• **Task description**: Express as a JSON list of strings, one string per line and with blank lines omitted, the lines of the material from the line with "You are a computer-use agent. Image resolution: width=1600" up to and including the last line of the material.

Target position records
-=-=-=-=-
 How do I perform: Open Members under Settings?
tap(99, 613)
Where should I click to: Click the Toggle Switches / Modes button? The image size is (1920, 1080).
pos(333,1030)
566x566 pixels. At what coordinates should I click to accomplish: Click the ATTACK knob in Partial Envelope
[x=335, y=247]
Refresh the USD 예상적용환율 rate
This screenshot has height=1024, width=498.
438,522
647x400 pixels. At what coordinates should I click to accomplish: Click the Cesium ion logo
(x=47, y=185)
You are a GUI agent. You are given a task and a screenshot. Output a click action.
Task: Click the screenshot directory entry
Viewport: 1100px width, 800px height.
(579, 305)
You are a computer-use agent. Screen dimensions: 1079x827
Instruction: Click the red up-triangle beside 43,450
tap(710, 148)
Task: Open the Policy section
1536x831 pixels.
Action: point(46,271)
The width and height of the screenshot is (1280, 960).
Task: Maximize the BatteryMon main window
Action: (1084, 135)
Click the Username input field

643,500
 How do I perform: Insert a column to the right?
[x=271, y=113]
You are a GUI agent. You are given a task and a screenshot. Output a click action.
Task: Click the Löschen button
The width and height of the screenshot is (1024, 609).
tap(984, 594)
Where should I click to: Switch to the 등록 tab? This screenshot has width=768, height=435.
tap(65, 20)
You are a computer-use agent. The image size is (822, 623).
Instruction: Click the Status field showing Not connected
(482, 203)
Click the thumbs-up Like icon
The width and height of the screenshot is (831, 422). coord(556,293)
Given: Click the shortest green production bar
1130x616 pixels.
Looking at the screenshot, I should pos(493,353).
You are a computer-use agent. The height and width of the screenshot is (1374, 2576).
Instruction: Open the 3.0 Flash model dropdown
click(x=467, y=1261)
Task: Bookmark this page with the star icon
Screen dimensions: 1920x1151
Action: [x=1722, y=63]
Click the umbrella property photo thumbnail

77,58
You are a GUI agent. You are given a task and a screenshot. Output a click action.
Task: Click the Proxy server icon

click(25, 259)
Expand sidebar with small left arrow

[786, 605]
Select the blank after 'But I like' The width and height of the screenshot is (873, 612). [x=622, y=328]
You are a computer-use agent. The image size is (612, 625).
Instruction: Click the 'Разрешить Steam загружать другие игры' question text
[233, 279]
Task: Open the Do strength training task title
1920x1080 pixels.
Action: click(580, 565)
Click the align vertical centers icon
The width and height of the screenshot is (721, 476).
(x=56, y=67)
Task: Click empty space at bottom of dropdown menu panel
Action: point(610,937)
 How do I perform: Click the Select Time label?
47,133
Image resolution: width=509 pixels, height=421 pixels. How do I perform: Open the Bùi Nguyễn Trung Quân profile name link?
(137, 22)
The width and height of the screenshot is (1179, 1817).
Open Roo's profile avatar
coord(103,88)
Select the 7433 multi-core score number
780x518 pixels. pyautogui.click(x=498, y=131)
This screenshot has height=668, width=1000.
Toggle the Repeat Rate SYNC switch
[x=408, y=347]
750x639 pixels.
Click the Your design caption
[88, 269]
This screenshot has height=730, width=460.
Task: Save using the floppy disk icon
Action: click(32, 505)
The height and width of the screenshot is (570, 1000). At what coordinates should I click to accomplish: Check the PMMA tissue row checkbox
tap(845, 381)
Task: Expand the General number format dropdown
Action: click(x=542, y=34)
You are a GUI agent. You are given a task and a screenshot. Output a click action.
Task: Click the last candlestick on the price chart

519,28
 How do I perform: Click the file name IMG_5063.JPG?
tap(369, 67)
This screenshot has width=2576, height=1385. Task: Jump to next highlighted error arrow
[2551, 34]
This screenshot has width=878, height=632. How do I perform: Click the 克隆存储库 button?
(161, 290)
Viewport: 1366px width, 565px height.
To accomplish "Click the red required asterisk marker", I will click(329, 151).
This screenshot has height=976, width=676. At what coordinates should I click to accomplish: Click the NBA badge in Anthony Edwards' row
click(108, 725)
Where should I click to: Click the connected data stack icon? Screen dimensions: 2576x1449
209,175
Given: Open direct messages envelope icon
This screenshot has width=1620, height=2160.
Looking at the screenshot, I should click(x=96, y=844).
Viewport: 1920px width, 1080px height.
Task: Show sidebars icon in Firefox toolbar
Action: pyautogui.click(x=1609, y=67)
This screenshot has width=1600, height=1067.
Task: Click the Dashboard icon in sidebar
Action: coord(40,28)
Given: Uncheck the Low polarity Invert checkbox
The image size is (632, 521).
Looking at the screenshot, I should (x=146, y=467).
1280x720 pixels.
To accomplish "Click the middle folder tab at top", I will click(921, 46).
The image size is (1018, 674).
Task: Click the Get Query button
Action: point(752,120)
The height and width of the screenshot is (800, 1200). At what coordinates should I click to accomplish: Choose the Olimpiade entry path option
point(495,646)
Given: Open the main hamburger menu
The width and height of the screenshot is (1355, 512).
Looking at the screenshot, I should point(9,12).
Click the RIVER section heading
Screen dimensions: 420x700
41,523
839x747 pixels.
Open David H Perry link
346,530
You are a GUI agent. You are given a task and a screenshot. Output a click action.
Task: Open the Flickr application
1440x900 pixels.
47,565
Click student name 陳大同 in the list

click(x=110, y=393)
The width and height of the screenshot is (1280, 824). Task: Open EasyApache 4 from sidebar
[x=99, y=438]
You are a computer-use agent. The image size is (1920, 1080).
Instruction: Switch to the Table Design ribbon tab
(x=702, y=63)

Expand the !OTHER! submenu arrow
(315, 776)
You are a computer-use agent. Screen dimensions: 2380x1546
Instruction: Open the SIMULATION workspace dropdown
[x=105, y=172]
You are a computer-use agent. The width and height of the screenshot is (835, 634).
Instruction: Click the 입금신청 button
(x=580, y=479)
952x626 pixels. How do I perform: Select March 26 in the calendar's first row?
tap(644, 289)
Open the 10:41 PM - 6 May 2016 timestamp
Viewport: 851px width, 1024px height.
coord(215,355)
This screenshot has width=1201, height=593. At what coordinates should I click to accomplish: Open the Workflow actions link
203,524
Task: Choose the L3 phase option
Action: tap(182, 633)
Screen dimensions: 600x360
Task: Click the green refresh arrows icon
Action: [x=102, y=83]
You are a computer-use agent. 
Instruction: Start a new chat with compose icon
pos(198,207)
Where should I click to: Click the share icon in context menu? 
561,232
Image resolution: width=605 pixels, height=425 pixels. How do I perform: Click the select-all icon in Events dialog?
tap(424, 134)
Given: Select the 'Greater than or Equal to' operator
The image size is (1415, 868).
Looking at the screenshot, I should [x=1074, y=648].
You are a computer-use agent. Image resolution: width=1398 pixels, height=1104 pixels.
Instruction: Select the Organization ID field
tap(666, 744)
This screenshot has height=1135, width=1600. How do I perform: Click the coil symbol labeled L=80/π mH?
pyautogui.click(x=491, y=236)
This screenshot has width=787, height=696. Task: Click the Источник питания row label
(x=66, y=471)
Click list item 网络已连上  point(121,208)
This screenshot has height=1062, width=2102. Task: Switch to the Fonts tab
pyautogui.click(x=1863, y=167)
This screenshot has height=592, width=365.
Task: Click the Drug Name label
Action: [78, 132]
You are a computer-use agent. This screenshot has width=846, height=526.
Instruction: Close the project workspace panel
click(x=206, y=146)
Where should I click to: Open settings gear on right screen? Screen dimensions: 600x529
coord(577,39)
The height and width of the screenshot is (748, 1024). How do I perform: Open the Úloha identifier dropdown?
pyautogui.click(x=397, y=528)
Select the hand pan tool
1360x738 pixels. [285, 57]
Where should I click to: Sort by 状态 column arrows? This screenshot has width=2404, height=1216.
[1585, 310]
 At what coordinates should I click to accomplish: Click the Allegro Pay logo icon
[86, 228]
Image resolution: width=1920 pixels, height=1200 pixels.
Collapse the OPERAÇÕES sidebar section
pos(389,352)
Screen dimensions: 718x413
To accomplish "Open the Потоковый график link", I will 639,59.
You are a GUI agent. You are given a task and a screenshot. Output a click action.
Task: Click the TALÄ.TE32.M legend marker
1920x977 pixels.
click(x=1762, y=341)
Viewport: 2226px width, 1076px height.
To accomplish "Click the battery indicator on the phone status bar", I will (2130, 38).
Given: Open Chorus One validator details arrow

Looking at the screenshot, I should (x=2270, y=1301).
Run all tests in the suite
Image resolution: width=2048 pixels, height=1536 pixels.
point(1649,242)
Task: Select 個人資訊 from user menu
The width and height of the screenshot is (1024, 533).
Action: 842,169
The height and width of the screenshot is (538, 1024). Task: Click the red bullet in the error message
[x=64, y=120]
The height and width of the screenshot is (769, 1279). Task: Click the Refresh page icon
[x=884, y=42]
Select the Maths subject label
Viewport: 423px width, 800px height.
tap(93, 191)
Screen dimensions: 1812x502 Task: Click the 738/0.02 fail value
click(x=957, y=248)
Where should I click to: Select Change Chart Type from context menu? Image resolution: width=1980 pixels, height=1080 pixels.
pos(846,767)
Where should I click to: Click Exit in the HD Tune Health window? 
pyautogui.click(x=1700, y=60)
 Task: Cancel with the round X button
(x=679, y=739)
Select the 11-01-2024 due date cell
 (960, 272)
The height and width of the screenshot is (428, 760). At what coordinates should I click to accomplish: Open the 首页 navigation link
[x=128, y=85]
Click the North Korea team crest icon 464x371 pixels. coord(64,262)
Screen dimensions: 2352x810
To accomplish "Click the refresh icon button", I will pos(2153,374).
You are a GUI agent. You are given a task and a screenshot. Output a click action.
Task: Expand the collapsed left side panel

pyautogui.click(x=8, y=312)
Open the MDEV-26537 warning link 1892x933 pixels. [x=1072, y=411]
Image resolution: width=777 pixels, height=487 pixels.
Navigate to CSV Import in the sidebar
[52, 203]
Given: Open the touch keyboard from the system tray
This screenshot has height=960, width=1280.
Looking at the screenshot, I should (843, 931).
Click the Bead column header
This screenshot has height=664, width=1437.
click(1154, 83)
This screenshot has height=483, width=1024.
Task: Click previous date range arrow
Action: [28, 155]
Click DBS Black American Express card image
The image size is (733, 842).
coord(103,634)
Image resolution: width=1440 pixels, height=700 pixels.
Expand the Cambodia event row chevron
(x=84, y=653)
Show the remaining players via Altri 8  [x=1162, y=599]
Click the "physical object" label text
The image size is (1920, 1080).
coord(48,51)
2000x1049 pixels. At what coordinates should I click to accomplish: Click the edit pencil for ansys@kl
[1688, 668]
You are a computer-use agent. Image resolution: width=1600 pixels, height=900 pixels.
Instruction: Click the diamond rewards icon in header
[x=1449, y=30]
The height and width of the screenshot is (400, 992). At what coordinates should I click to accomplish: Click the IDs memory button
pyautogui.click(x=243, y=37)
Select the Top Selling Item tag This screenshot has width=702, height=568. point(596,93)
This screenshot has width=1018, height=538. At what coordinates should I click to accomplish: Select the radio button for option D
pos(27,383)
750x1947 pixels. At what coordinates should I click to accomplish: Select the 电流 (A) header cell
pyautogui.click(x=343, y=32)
-=-=-=-=-
• **The completed task**:
[
  "You are a computer-use agent. Image resolution: width=1600 pixels, height=900 pixels.",
  "Instruction: Click the diamond rewards icon in header",
  "[x=1449, y=30]",
  "The height and width of the screenshot is (400, 992). At what coordinates should I click to accomplish: Click the IDs memory button",
  "pyautogui.click(x=243, y=37)",
  "Select the Top Selling Item tag This screenshot has width=702, height=568. point(596,93)",
  "This screenshot has width=1018, height=538. At what coordinates should I click to accomplish: Select the radio button for option D",
  "pos(27,383)",
  "750x1947 pixels. At what coordinates should I click to accomplish: Select the 电流 (A) header cell",
  "pyautogui.click(x=343, y=32)"
]